Drugstores

Soda Fountain, Baltimore Museum of Industry

The Wayback Machine was kicked into overdrive when I started thinking about Huron College. Our teen years are usually indelibly imprinted or forever erased, I have some of both. Do you remember “Soda Fountains?” I am pretty sure that my first “date” was to a soda fountain, 7th grade, I think. I had a crush on a girl named Mary and asked her to join me after school for a soda at the drugstore. And…she did!! I very distinctly remember being nervous as hell but also wanting to show how cool and sophisticated I was so I ordered a chocolate coke. Chocolate syrup in the bottom of the glass, cola drawn from the tap at the bar, and a long straw to stir and sip. Yep…I was cool. Not. I was 13 years old and imaginative.
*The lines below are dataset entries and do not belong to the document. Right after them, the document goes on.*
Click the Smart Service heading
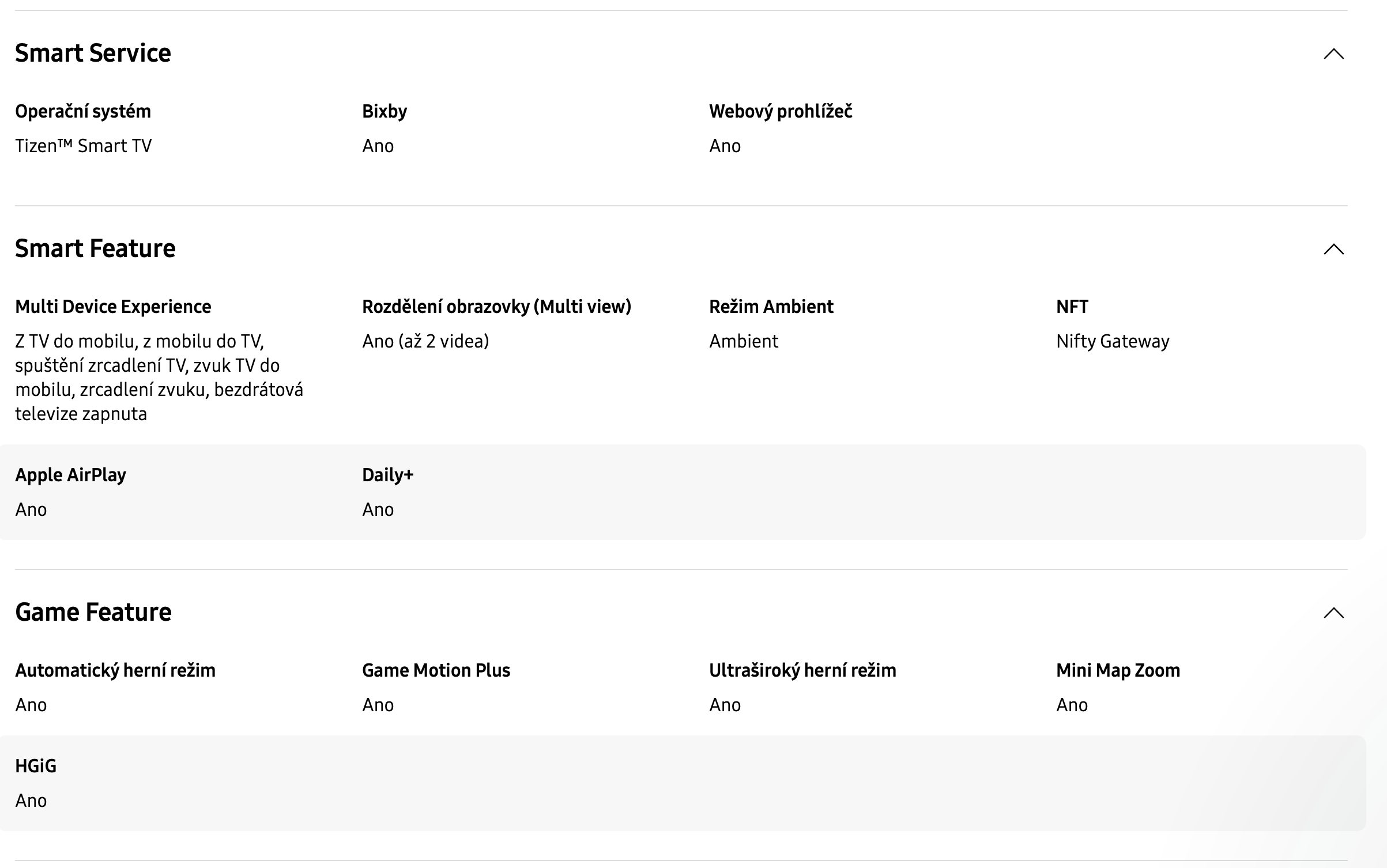 pyautogui.click(x=93, y=53)
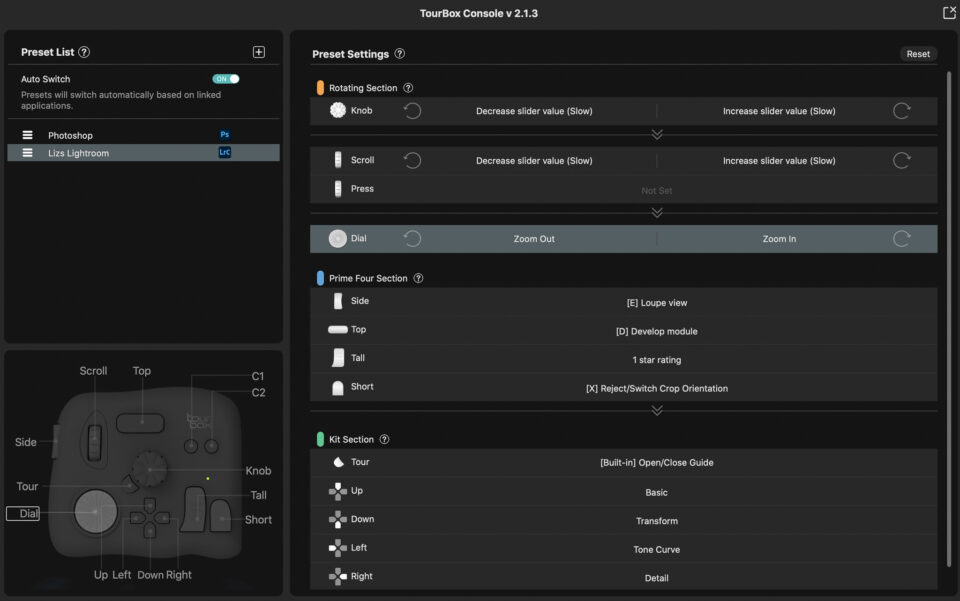Image resolution: width=960 pixels, height=601 pixels.
Task: Click help icon beside Kit Section
Action: 385,439
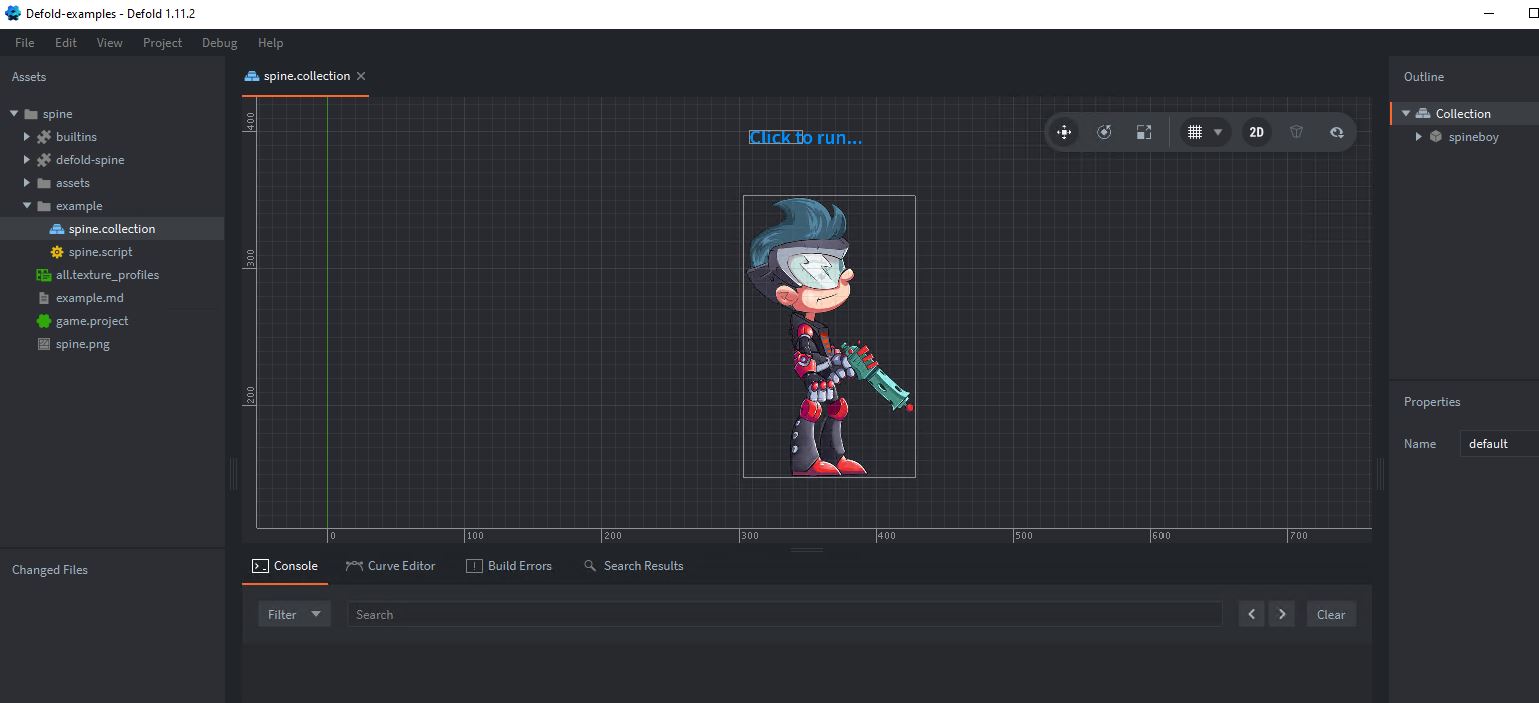The height and width of the screenshot is (703, 1539).
Task: Close the spine.collection tab
Action: pos(361,76)
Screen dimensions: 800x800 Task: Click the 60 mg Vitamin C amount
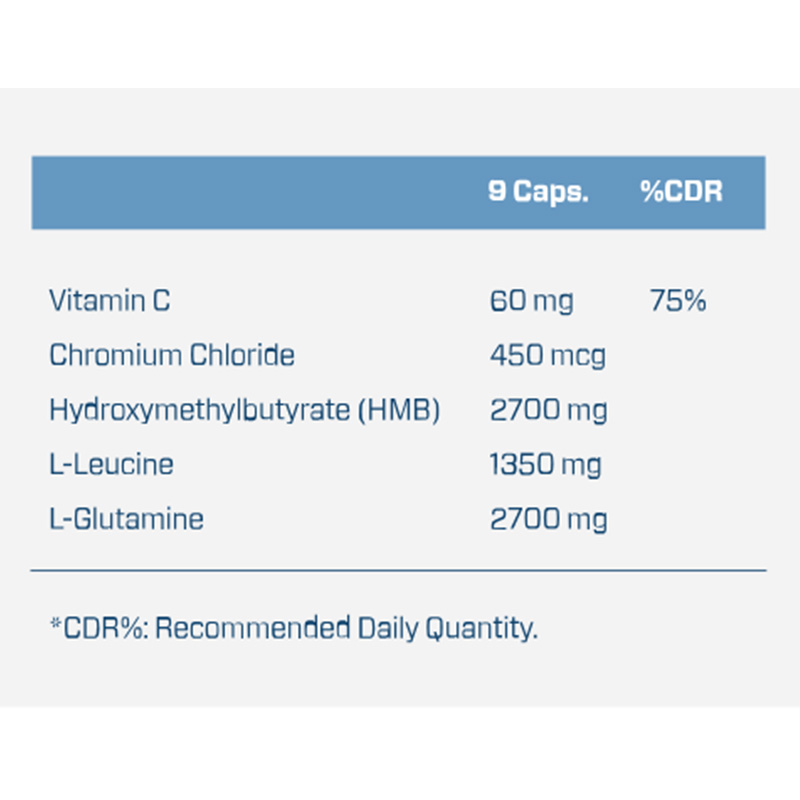[x=531, y=300]
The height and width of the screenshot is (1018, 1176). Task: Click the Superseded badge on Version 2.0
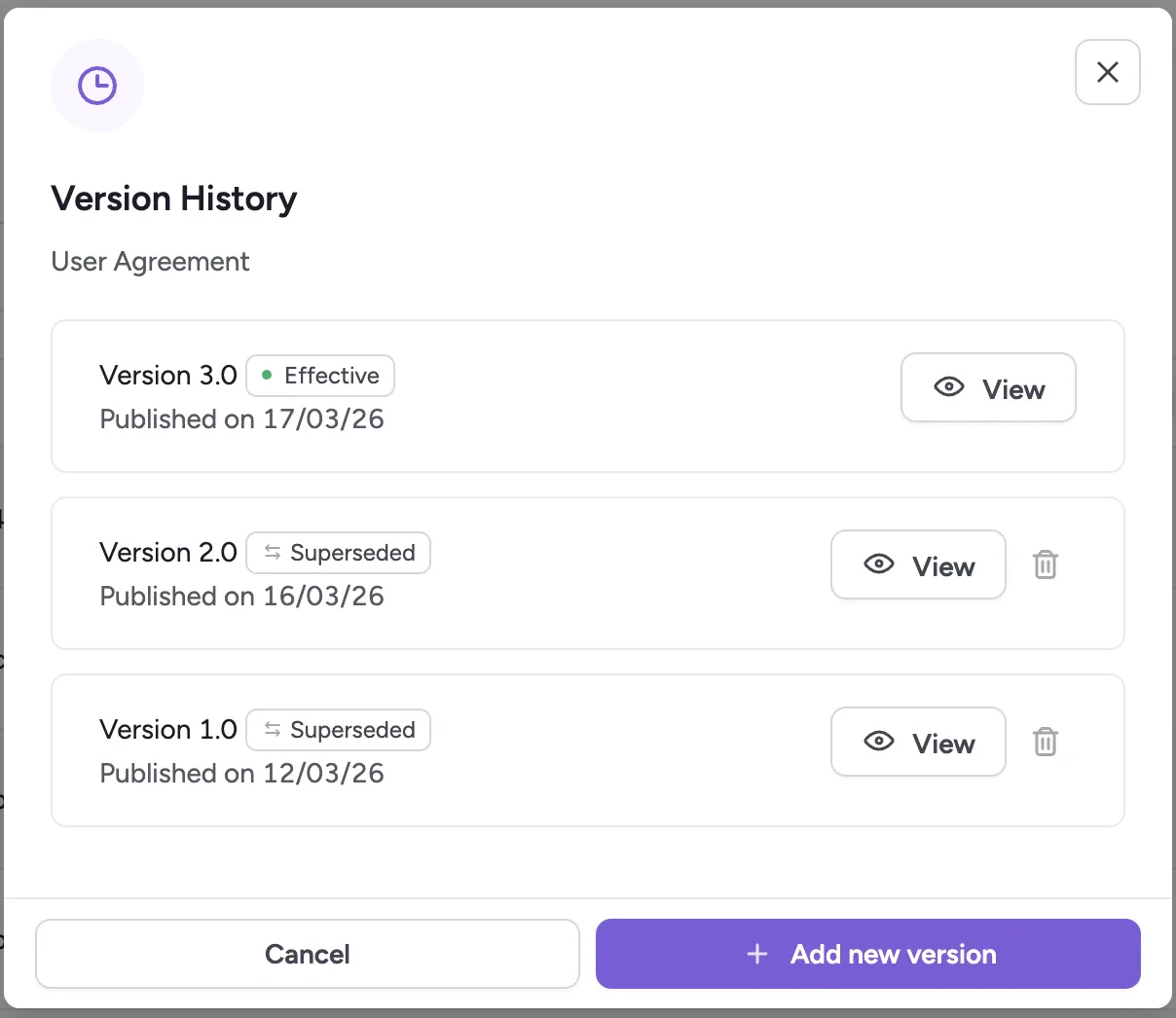point(338,553)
The drug store was Miller’s Drugstore in the 300 block of Dakota Avenue, next door (I think) to Smith Jewelry. Miller’s was the epitome of an old time drug store, not like today’s CVS, Walgreen’s, etc. I remember four drugstores in town, Miller’s, Humphrey’s (of Hubert fame), Lewis Drug, and Perriton Drug & Jewelry. In Miller’s, there were shelves of health paraphernalia, a pharmacist in a caged enclosure, and a magnificent soda fountain with ice creams, sodas, sprinkles, and other sweet magic things. If I remember correctly, Humphrey’s also had a “snack bar” but it was not the classic Soda Fountain. My date and I sipped on our exotic sodas and I probably quivered like a leaf in the wind, but it was fun, and, memorable. We had one more “date” like this and then either her mother or mine changed the ground rules and after school hours became more “regimented.”

Today’s drugstores are different. The world is different. We are an aging population. Health science has increased exponentially. To keep us oldsters alive, mobile, and alert, drugs are imperative and so pharmacies today are crushed with demand as well as diversity of available medications. Remember when pharmacists had time to talk with their customers? Not so much anymore in chain pharmacies. The retail margins are so low in the industry that some pharmaceutical technician salaries are barely above minimum wage. Pharmacists often “supervise” four or so technicians who are actually pulling the pills and doing the insurance process. I understand the burnout rate for pharmacists and their technicians is increasing…they are slammed by demand and the chains can’t charge more than insurance allows and insurers negotiate huge discounts…which is a completely different post. Anyway. I empathize with pharmacists, they’re under extreme pressure in the middle of an extraordinarily complex process among Pharma, doctors, corporate, and lastly…us.

But, I had that date. Terror, excitement…oh, what a time. Smile.